• **Exercise details**: Reproduce precisely the lines of the material below from the line containing "This screenshot has width=800, height=800." up to and including its last line. Pictures must not be copied.

====

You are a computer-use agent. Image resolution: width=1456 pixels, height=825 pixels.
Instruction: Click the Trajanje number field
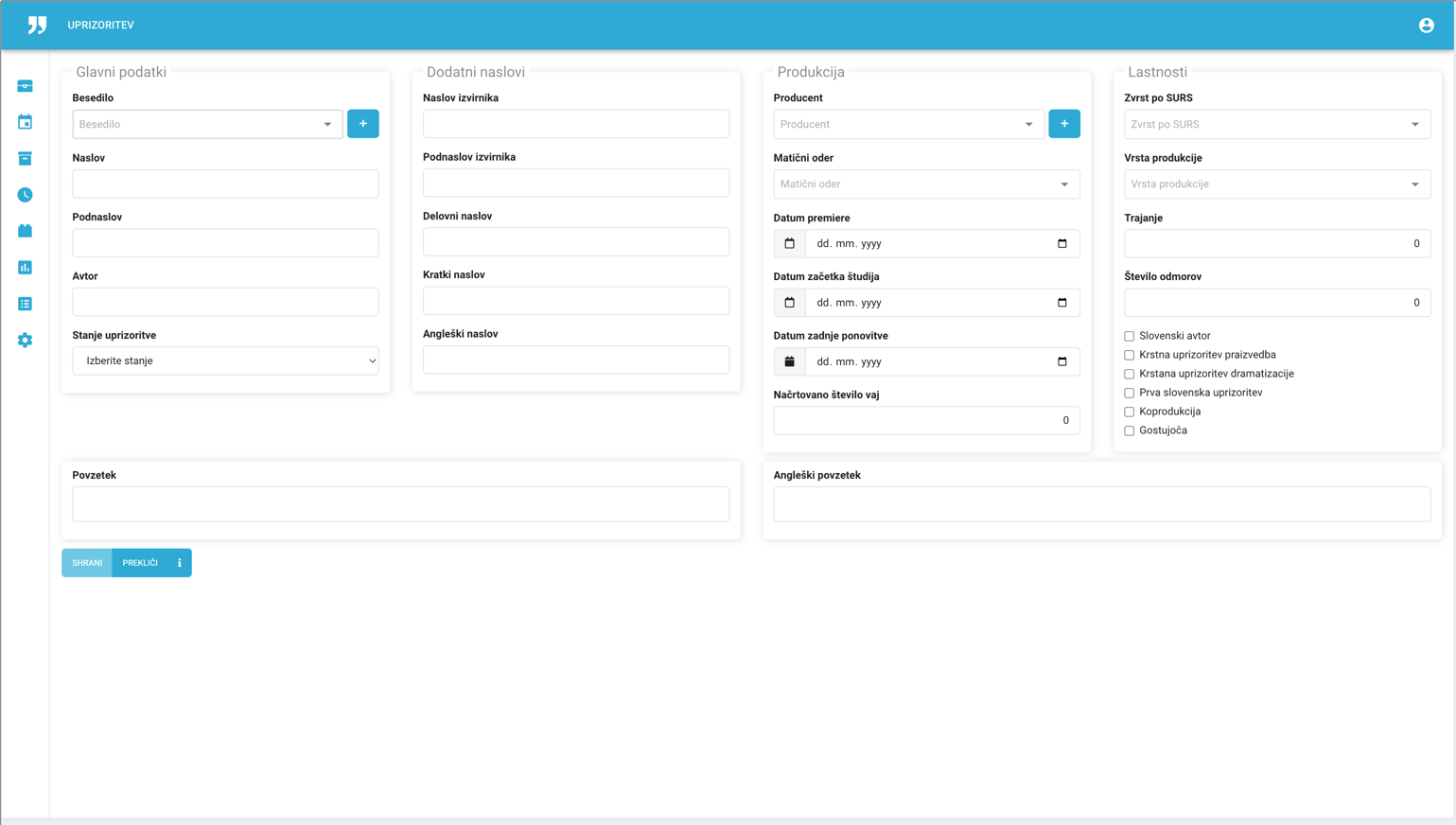pyautogui.click(x=1276, y=244)
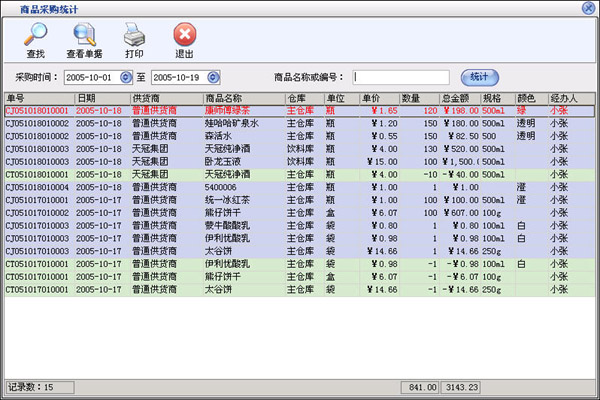Open the start date 2005-10-01 picker
600x400 pixels.
point(125,77)
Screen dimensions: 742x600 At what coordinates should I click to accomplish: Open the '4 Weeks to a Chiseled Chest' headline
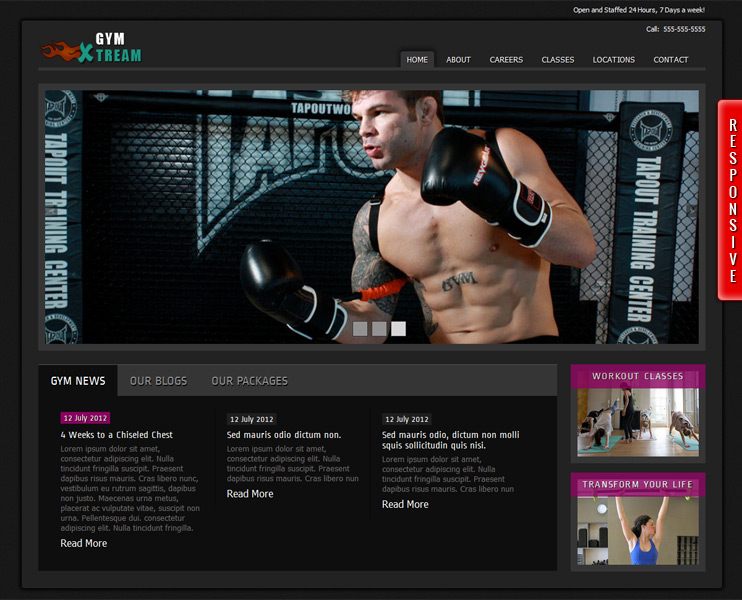point(117,435)
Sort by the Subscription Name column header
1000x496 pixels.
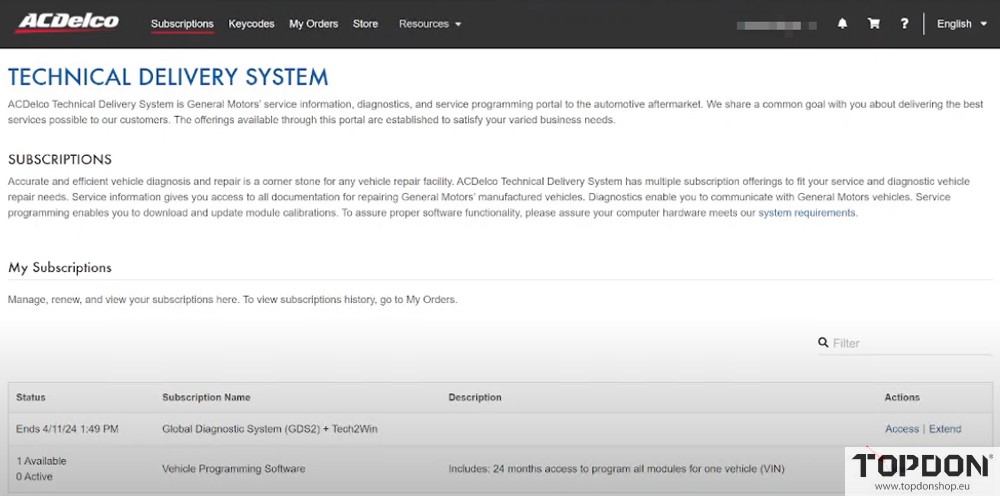pyautogui.click(x=206, y=397)
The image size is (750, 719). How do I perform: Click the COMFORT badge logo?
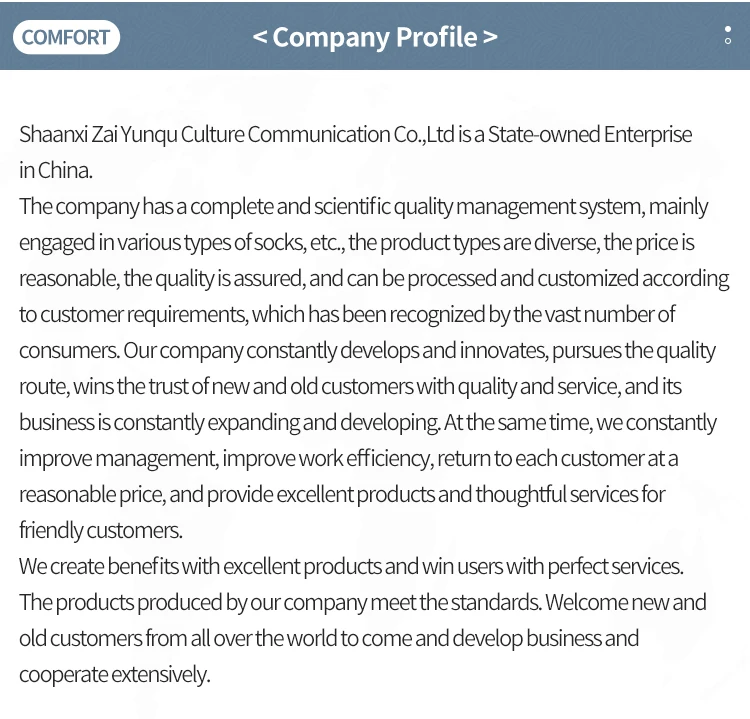[66, 38]
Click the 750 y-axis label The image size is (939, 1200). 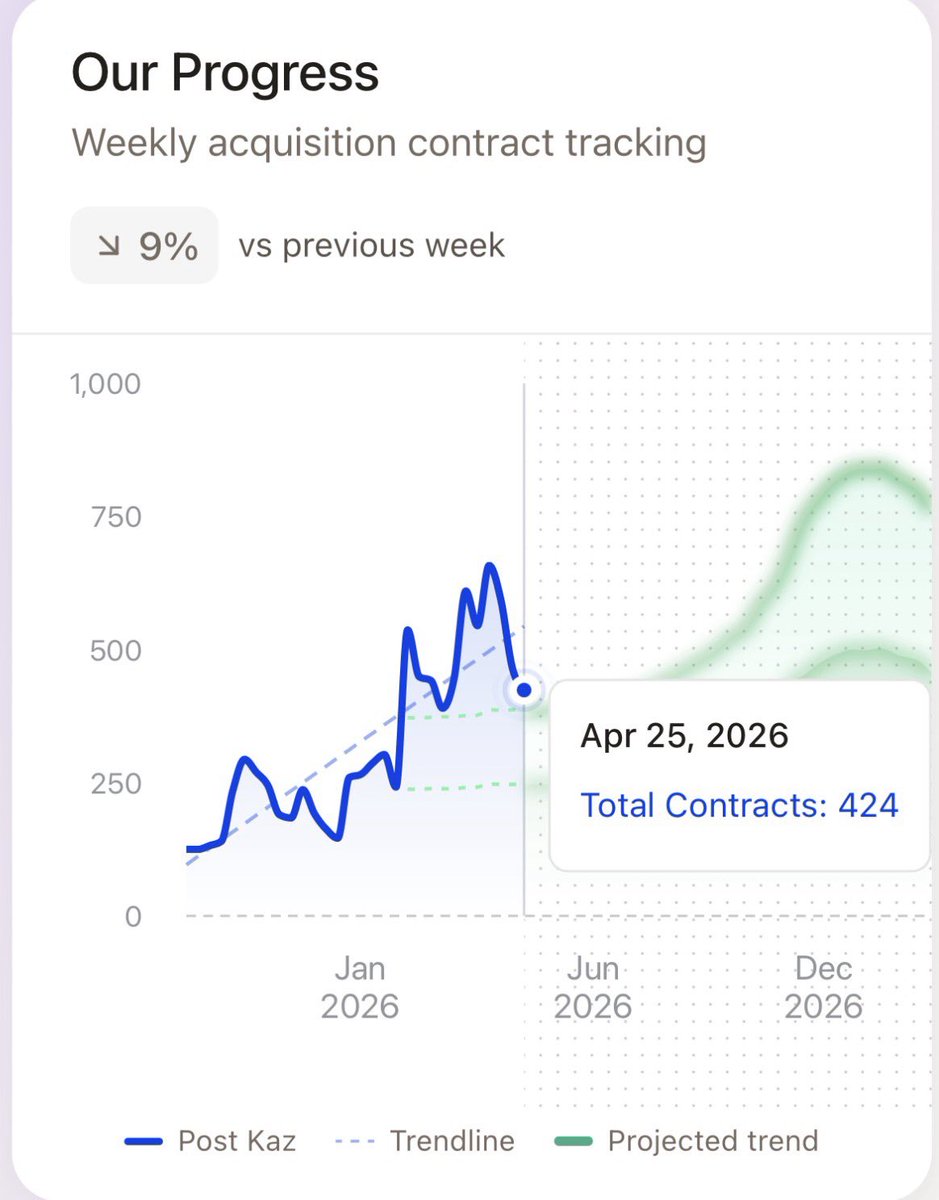(x=114, y=517)
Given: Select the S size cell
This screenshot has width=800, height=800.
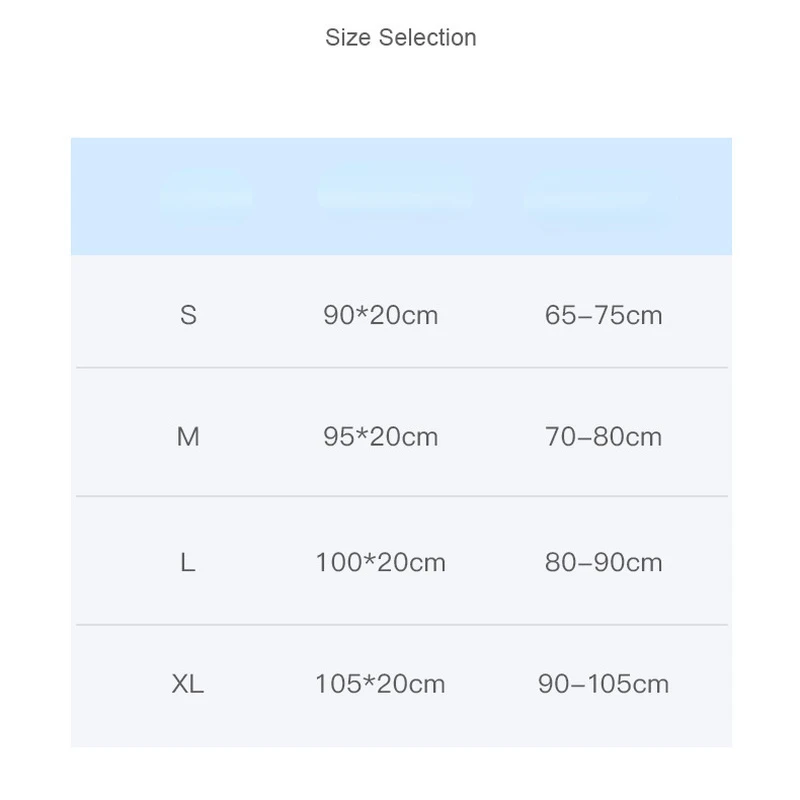Looking at the screenshot, I should point(188,316).
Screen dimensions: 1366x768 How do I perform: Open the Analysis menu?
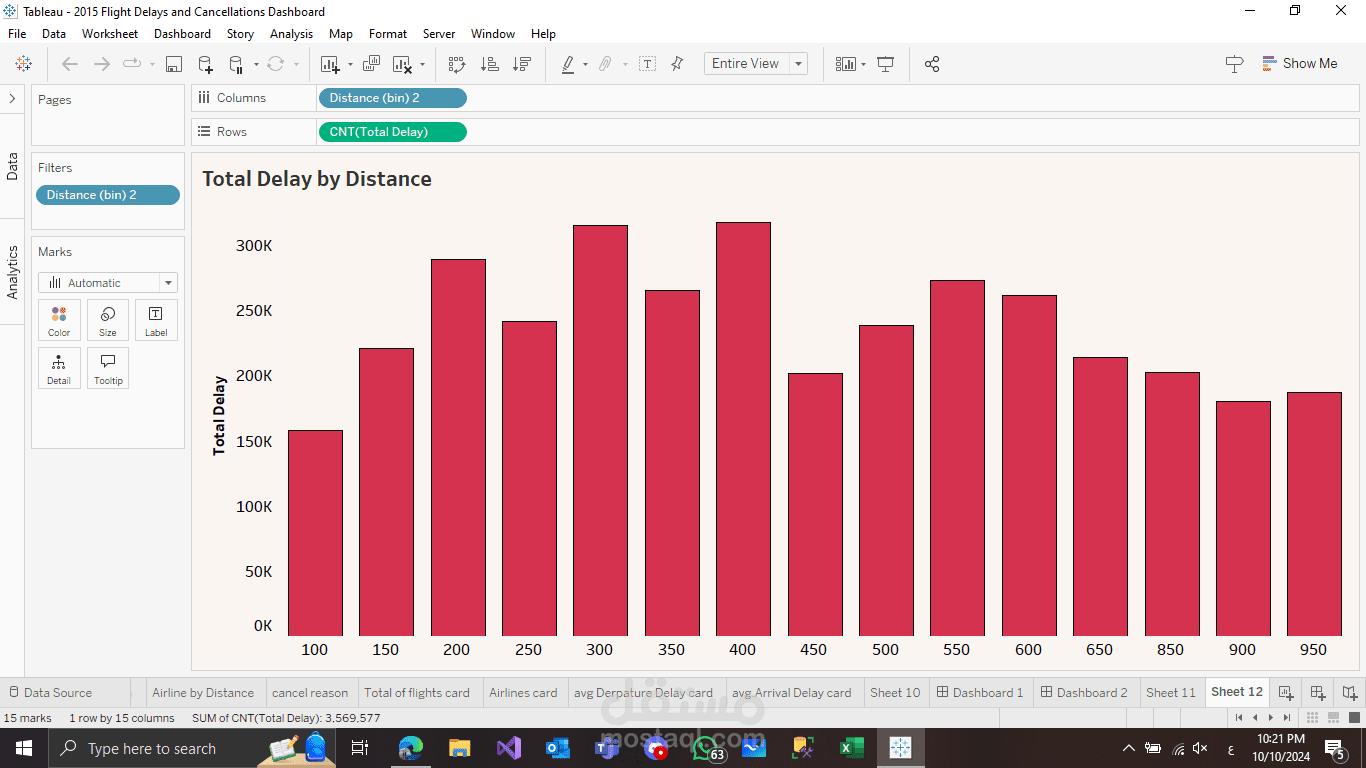[291, 33]
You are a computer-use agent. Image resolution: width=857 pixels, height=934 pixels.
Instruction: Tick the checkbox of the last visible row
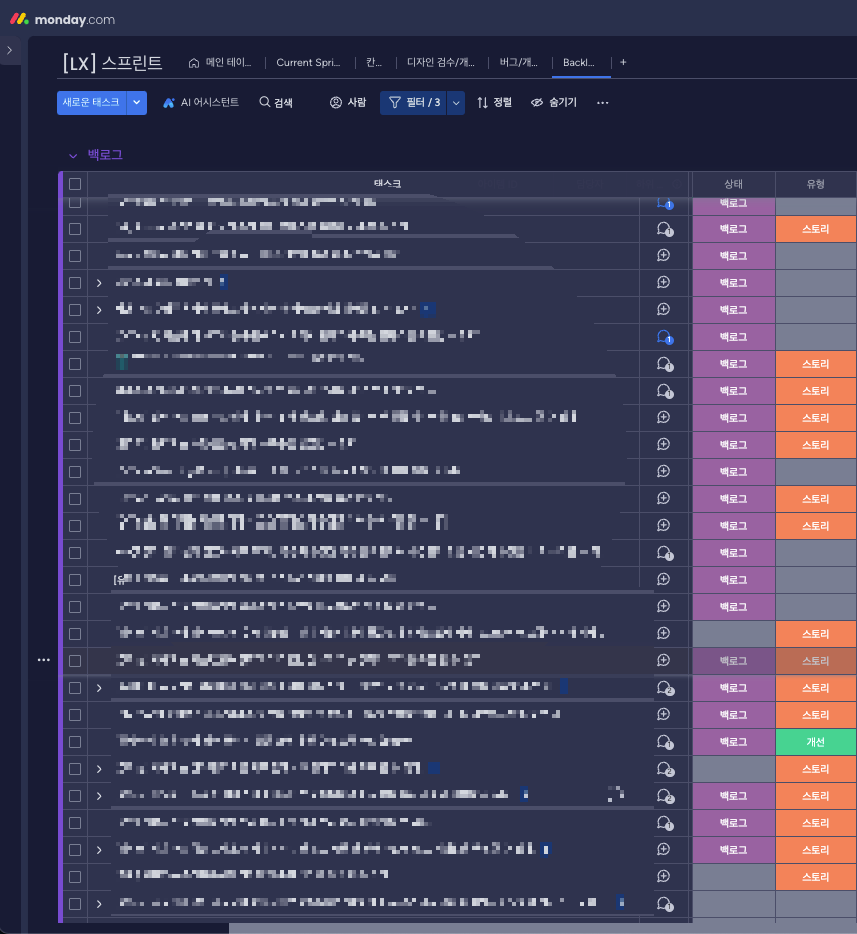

====

• **Answer box**:
This screenshot has width=800, height=800.
Looking at the screenshot, I should point(188,316).
Screen dimensions: 1366x768 How do I perform: Open the Analysis menu?
[291, 33]
You are a computer-use agent. Image resolution: width=857 pixels, height=934 pixels.
Instruction: Tick the checkbox of the last visible row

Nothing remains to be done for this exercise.